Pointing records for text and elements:
..............................

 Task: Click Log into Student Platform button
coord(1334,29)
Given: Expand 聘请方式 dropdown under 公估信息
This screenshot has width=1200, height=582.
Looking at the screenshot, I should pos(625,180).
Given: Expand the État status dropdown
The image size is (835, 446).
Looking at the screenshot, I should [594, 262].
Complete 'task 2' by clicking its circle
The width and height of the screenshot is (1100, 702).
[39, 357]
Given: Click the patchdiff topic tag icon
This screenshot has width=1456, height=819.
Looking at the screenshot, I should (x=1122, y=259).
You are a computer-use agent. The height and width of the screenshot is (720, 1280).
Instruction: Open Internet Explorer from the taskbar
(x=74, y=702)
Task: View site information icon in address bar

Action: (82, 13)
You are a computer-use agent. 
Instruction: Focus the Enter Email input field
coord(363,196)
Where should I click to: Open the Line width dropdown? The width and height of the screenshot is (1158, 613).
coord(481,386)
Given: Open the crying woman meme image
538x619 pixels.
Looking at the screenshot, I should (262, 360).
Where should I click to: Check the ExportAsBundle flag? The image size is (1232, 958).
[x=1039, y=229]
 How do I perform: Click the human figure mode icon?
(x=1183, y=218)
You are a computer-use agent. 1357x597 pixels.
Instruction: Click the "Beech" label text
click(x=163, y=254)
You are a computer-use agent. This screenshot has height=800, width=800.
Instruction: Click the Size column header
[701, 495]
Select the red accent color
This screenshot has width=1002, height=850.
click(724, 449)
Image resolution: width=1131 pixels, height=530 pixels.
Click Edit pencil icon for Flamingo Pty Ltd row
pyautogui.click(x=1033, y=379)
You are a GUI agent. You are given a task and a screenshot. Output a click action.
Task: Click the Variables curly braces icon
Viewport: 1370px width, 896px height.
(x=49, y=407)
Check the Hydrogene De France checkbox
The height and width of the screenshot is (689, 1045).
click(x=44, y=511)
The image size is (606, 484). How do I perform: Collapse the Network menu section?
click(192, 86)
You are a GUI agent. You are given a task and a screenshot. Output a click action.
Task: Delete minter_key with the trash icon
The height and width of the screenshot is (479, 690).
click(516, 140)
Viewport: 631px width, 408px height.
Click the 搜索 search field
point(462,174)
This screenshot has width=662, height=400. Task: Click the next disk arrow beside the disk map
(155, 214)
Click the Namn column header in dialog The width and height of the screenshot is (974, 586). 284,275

..............................

Task to complete:
Write out the lines of the records above as a JSON list of strings, one string per line, and leave out any blank lines.

The output:
[
  " Task: Click Log into Student Platform button",
  "coord(1334,29)",
  "Given: Expand 聘请方式 dropdown under 公估信息",
  "This screenshot has width=1200, height=582.",
  "Looking at the screenshot, I should pos(625,180).",
  "Given: Expand the État status dropdown",
  "The image size is (835, 446).",
  "Looking at the screenshot, I should [594, 262].",
  "Complete 'task 2' by clicking its circle",
  "The width and height of the screenshot is (1100, 702).",
  "[39, 357]",
  "Given: Click the patchdiff topic tag icon",
  "This screenshot has width=1456, height=819.",
  "Looking at the screenshot, I should (x=1122, y=259).",
  "You are a computer-use agent. The height and width of the screenshot is (720, 1280).",
  "Instruction: Open Internet Explorer from the taskbar",
  "(x=74, y=702)",
  "Task: View site information icon in address bar",
  "Action: (82, 13)",
  "You are a computer-use agent. ",
  "Instruction: Focus the Enter Email input field",
  "coord(363,196)",
  "Where should I click to: Open the Line width dropdown? The width and height of the screenshot is (1158, 613).",
  "coord(481,386)",
  "Given: Open the crying woman meme image",
  "538x619 pixels.",
  "Looking at the screenshot, I should (262, 360).",
  "Where should I click to: Check the ExportAsBundle flag? The image size is (1232, 958).",
  "[x=1039, y=229]",
  " How do I perform: Click the human figure mode icon?",
  "(x=1183, y=218)",
  "You are a computer-use agent. 1357x597 pixels.",
  "Instruction: Click the \"Beech\" label text",
  "click(x=163, y=254)",
  "You are a computer-use agent. This screenshot has height=800, width=800.",
  "Instruction: Click the Size column header",
  "[701, 495]",
  "Select the red accent color",
  "This screenshot has width=1002, height=850.",
  "click(724, 449)",
  "Image resolution: width=1131 pixels, height=530 pixels.",
  "Click Edit pencil icon for Flamingo Pty Ltd row",
  "pyautogui.click(x=1033, y=379)",
  "You are a GUI agent. You are given a task and a screenshot. Output a click action.",
  "Task: Click the Variables curly braces icon",
  "Viewport: 1370px width, 896px height.",
  "(x=49, y=407)",
  "Check the Hydrogene De France checkbox",
  "The height and width of the screenshot is (689, 1045).",
  "click(x=44, y=511)",
  "The image size is (606, 484). How do I perform: Collapse the Network menu section?",
  "click(192, 86)",
  "You are a GUI agent. You are given a task and a screenshot. Output a click action.",
  "Task: Delete minter_key with the trash icon",
  "The height and width of the screenshot is (479, 690).",
  "click(516, 140)",
  "Viewport: 631px width, 408px height.",
  "Click the 搜索 search field",
  "point(462,174)",
  "This screenshot has width=662, height=400. Task: Click the next disk arrow beside the disk map",
  "(155, 214)",
  "Click the Namn column header in dialog The width and height of the screenshot is (974, 586). 284,275"
]